Records shown Start Marker

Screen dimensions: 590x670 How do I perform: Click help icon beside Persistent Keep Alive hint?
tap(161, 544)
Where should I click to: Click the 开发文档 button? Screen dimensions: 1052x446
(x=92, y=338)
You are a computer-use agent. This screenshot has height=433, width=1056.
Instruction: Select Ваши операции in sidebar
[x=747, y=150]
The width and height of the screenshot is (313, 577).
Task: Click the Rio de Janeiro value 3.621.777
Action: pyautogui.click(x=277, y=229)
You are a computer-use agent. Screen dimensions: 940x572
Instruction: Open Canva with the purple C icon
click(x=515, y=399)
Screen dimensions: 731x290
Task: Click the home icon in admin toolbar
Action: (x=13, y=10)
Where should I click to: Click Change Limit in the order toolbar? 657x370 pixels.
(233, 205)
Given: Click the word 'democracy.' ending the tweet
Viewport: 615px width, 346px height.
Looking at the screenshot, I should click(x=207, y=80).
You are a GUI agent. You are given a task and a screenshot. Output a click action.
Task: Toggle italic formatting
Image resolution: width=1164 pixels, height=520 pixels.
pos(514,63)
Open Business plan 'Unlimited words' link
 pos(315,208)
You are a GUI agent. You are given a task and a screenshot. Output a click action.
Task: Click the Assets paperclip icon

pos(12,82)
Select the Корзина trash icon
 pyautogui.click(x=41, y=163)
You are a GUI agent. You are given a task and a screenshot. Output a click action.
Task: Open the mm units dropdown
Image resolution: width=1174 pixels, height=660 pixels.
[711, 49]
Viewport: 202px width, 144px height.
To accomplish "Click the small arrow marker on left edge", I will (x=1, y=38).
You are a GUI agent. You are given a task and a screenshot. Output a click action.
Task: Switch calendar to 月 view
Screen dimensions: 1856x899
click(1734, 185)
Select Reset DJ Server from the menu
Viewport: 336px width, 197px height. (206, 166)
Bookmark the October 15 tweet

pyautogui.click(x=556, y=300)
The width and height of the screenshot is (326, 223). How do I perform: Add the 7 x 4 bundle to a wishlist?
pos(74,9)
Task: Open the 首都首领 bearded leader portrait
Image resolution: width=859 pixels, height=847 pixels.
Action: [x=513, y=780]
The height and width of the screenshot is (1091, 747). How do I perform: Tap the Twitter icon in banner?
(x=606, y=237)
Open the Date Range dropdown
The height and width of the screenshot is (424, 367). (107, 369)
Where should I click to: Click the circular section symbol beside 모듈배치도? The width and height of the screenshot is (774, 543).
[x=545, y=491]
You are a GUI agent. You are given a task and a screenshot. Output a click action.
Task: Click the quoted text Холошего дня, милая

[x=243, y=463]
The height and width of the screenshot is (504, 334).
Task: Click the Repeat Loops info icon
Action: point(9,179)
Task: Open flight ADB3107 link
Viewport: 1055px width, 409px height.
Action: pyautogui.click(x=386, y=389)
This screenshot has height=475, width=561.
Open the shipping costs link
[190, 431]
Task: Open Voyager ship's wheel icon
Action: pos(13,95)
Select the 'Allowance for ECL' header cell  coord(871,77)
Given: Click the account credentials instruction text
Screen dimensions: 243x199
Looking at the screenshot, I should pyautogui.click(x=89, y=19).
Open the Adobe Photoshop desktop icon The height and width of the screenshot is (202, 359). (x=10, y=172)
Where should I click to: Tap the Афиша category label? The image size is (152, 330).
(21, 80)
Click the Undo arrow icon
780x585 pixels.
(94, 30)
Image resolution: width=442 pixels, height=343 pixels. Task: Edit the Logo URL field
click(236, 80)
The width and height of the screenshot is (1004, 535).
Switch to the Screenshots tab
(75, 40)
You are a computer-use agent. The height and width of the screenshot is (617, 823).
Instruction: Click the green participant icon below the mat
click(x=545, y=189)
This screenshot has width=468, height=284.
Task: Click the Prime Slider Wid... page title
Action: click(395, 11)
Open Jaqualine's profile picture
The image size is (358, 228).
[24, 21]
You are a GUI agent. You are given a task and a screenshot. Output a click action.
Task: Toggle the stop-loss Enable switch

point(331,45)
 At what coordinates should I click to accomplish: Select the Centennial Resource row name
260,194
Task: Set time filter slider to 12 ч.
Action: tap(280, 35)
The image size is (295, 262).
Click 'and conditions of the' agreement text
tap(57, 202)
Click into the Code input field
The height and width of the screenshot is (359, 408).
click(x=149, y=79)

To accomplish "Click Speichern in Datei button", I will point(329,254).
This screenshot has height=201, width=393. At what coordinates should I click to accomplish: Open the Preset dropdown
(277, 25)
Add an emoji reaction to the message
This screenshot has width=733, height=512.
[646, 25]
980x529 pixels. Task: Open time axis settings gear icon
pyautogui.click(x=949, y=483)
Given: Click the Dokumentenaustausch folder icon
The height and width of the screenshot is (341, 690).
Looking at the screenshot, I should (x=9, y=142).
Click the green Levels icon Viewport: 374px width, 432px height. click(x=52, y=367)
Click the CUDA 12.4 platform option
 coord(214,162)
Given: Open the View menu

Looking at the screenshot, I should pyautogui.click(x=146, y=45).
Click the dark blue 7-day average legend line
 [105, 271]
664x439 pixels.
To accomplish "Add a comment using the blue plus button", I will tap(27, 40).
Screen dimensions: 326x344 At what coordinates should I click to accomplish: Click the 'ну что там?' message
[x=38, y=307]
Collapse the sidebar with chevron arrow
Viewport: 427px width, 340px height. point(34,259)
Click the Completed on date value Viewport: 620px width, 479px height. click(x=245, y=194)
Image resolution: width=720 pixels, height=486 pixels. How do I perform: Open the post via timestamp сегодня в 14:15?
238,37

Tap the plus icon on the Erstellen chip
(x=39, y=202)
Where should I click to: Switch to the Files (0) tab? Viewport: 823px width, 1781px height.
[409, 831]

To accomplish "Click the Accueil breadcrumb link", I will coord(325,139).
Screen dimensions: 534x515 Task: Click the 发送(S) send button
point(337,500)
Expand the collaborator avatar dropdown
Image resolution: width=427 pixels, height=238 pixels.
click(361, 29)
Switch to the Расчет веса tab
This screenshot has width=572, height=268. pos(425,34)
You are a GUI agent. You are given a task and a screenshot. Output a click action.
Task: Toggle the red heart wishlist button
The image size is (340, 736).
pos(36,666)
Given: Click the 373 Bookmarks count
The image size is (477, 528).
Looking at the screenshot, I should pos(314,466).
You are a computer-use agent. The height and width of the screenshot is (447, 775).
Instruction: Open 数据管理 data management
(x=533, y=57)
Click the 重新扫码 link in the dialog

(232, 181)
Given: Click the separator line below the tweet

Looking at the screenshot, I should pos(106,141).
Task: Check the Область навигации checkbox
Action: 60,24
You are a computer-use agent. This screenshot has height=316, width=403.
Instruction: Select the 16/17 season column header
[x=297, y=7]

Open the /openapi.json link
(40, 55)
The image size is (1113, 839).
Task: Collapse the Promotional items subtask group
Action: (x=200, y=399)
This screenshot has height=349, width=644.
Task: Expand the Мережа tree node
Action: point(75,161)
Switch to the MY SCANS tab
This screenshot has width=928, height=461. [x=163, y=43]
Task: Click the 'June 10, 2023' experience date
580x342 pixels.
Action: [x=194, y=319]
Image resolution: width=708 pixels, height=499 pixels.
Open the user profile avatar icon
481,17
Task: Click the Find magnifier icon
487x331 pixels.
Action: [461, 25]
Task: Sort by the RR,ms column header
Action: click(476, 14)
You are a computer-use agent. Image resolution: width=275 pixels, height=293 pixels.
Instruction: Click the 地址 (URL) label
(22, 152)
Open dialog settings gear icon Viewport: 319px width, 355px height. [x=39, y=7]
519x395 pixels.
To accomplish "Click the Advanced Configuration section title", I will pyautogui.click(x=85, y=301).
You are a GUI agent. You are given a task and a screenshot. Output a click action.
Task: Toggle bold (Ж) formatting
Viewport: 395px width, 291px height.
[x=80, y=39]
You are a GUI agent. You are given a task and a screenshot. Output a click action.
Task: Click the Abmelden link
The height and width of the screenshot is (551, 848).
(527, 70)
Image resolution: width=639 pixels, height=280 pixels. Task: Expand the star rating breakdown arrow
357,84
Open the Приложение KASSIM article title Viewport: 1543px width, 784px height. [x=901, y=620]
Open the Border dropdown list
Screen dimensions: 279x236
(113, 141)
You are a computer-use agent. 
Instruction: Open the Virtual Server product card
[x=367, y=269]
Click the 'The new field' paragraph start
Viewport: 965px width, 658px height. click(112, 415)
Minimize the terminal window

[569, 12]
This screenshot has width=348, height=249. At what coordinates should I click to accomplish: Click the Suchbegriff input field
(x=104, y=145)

Records shown End Marker

Gather every line from the listing above in which the word "formatting" appears.

- Answer to the problem
Task: Toggle italic formatting
Task: Toggle bold (Ж) formatting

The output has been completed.